Manx or no, he’s a good working cat, and since he took up residence in my store I haven’t lost a single volume to mice. It struck me that I owed him a lot. Suppose a mouse had gnawed the spine of Bogey: The Films of Humphrey Bogart, so that I’d had to toss it in the trash or consign it to the three-for-a-buck table? Just as she had walked into my store, so would she have walked on out of it, and I’d have gone on reading Will Durant, as unaware of the whole business as Raffles.
I reached for the phone and called the Poodle Factory, where Carolyn spends her days making dogs beautiful. “Hi,” I told her. “Listen, I’m not going to be able to join you at the Bum Rap tonight. I’ve got a date.”
“That’s funny, Bern. I asked you at lunch if you had anything on for tonight, and you said you didn’t.”
“That was then,” I said.
“And this is now? What happened, Bern?”
“A beautiful woman walked into my store.”
“You’ve got all the luck,” she said. “The only person who walked into my store all afternoon was a fat guy with a saluki. Why do people do that?”
“Walk into your store?”
“Buy inappropriate dogs. He’s bandy-legged and barrel-chested and he’s got an underslung jaw, so what the hell is he doing with a dog built like a fashion model? He ought to have an English bulldog.”

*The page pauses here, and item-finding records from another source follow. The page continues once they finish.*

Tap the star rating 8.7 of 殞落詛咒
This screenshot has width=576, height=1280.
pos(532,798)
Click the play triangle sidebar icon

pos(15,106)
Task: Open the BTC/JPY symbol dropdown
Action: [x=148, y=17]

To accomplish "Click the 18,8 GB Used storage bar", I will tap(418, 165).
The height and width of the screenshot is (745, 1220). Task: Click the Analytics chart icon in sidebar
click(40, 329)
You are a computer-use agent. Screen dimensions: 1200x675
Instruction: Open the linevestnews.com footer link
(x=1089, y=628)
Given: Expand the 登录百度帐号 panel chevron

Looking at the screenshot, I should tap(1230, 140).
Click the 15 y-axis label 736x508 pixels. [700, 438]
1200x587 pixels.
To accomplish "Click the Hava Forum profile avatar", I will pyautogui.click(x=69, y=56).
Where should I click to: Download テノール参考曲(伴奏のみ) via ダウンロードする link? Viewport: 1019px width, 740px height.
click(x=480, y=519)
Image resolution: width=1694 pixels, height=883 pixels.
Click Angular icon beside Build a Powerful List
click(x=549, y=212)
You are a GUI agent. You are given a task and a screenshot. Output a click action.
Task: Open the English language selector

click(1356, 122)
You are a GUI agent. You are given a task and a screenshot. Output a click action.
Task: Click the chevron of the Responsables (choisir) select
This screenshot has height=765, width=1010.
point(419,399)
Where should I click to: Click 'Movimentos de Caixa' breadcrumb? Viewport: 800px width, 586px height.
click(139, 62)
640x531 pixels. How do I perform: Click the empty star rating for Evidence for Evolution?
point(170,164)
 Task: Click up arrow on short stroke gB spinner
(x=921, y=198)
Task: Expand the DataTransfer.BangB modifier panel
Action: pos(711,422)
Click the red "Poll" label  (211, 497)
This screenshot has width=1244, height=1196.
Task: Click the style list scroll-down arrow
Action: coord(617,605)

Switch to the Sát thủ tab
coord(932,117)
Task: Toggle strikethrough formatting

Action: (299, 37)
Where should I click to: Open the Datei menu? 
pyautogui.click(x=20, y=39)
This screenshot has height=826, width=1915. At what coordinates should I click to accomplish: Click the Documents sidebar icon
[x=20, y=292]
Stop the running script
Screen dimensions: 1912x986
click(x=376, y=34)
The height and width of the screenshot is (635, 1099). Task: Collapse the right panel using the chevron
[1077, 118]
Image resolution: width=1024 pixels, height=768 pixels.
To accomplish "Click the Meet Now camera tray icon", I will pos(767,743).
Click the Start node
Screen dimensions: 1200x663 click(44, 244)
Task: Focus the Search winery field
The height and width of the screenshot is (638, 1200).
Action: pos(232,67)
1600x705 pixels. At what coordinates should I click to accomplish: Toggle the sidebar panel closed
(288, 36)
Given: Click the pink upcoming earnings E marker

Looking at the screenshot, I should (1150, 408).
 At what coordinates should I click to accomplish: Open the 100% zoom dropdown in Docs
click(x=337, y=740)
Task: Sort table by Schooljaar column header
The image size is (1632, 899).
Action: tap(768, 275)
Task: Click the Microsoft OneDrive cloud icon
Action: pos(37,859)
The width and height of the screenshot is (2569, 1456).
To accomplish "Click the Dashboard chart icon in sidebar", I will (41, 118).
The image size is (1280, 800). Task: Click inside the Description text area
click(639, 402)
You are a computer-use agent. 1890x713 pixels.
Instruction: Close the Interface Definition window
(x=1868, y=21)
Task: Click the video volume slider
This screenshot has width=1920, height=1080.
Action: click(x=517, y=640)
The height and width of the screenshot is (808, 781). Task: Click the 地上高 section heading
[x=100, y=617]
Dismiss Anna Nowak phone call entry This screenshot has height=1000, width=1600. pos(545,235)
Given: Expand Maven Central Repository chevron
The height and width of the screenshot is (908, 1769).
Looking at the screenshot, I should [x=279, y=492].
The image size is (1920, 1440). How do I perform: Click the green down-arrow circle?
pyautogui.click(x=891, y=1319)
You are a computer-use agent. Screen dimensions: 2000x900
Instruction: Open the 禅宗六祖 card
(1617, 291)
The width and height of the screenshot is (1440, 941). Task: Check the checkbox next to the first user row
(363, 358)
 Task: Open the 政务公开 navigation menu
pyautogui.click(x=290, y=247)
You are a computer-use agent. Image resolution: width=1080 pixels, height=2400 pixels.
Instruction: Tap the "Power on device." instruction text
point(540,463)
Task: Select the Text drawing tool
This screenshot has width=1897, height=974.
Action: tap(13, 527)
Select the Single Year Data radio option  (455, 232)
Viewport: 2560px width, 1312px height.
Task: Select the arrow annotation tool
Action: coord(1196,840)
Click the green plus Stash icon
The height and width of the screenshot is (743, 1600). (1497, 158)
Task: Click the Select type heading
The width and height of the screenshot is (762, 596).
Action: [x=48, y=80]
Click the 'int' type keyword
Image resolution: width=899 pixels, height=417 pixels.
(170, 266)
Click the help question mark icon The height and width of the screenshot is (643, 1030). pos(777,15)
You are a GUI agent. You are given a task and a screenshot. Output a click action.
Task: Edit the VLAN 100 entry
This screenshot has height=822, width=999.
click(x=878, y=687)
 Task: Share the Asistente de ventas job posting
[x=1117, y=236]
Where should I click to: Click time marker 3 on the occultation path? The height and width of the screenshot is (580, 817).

“Maybe you can persuade him to switch.”
“Too late,” she said. “By the time you’ve had the dog for a few days you get attached and you’re stuck with each other. It’s not like human relationships where everything falls apart once you really get to know each other. Bern, this beautiful woman. Is it someone you knew?”
“A perfect stranger,” I said. “She came in for a book.”